Americans, reputed to be the most litigious people in the world, are filing far fewer lawsuits, The Wall Street Journal reported yesterday. Fewer than two in 1,000 people — the alleged victims of inattentive motorists, medical malpractice, faulty products and other civil wrongs — filed tort lawsuits in 2015, an analysis of the latest available data collected by the National Center for State Courts shows. This is down sharply from 1993, when about 10 in 1,000 Americans filed such suits. A host of factors are fueling the decline, including state restrictions on litigation, the increasing cost of bringing suits, improved auto safety and a long campaign by businesses to turn public opinion against plaintiffs and their lawyers. The nationwide ebb in lawsuits, which confounds the public perception of courts choked with tort claims, has broad ramifications for businesses, doctors, patients, lawyers and the courts themselves. Companies and insurers on the receiving end of such lawsuits welcome the decline of what they regard as a lawsuit culture in which lawyer-driven litigation increases costs to both business and consumers. Trade groups that represent these firms have long pushed for laws to raise the bar for filing lawsuits and rein in damages, portraying a large chunk of tort litigation as a drag on the economy that burns scarce judicial resources. At the same time, the falling number of tort filings, coupled with the broader decline in civil jury trials, has some judges concerned that Americans with garden-variety cases no longer see courts as an affordable way to seek redress for their injuries.
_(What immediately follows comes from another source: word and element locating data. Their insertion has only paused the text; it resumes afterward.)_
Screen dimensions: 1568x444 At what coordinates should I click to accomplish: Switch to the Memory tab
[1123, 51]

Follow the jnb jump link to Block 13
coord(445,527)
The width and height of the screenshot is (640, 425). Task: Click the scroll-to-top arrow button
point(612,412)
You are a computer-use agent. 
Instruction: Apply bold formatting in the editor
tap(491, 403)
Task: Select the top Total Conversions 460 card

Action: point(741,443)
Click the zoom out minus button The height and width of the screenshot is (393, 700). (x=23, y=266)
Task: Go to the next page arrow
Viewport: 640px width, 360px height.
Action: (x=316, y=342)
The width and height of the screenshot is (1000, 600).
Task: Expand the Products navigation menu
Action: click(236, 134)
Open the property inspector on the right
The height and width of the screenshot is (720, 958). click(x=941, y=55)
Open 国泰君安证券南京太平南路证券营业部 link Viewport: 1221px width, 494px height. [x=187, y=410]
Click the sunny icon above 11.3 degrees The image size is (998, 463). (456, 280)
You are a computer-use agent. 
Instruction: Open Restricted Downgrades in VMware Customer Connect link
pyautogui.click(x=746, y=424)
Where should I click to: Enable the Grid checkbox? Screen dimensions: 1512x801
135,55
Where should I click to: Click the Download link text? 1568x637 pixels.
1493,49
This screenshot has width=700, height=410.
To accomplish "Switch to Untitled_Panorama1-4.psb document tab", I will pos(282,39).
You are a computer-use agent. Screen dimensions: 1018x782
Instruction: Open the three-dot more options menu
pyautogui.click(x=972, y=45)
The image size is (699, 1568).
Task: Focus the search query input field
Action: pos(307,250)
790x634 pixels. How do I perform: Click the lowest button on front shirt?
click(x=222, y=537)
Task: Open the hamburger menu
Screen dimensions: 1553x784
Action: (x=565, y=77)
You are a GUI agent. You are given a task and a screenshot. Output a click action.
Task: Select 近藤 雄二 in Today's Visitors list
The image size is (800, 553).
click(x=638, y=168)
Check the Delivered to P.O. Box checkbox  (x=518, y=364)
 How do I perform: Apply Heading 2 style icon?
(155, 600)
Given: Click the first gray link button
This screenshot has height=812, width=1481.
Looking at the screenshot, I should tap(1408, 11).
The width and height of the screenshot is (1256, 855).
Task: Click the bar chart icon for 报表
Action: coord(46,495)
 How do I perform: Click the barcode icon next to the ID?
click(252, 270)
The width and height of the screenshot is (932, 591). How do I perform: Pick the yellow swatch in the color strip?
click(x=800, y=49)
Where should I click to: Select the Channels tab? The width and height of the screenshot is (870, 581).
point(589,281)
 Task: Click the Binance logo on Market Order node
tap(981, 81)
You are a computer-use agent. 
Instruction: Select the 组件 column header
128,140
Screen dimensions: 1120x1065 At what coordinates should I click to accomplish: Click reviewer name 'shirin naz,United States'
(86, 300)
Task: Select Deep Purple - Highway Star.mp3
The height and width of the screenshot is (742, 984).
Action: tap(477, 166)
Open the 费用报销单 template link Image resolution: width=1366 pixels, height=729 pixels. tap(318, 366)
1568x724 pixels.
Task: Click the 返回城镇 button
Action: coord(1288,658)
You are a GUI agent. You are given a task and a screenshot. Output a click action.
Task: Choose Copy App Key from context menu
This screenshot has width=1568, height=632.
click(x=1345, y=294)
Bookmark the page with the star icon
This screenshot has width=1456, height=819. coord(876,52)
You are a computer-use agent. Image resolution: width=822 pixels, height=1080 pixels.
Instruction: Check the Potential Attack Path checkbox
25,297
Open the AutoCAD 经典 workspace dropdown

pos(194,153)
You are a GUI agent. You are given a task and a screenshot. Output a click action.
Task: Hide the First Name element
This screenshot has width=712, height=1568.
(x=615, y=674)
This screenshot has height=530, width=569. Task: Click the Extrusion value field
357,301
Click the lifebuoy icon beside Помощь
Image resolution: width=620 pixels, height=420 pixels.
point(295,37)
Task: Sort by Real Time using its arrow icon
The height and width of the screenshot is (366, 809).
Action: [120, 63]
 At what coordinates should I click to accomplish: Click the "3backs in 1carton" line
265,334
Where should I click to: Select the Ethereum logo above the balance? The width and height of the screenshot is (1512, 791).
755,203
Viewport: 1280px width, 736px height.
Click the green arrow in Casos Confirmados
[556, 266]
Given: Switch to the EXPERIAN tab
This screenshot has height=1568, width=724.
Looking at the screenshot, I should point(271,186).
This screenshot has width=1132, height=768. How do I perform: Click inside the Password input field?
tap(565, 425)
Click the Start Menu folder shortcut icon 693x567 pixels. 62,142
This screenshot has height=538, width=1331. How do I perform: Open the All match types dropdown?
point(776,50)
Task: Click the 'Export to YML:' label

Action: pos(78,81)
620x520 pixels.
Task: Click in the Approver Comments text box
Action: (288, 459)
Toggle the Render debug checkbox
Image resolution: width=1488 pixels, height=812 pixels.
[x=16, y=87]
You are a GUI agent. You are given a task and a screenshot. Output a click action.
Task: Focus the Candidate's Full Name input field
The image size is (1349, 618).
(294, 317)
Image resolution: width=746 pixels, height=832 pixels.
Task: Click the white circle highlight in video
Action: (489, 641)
A new federal regulation that would make it easier for Americans to bring class-action lawsuits against banks and other financial institutions might be scrapped before it ever takes effect. Republican lawmakers had vowed to kill the rule, released by the Consumer Financial Protection Bureau just two weeks ago, and took the first step toward doing so Tuesday with a vote in the House of Representatives. The bureau, created by the Dodd-Frank Wall Street Reform Act in the wake of the financial crisis, is deeply unpopular with many Republicans, who deride it as an overreaching and unaccountable agency. Democrats largely support the bureau and its embattled director, Richard Cordray, calling it an effective enforcer of rules aimed at protecting consumers. The new rule would ban a common feature of contracts that consumers sign when they open bank accounts or use other financial products and services. Those contracts often include an arbitration clause — an agreement that customers will settle issues with the institution in private arbitration rather than in court.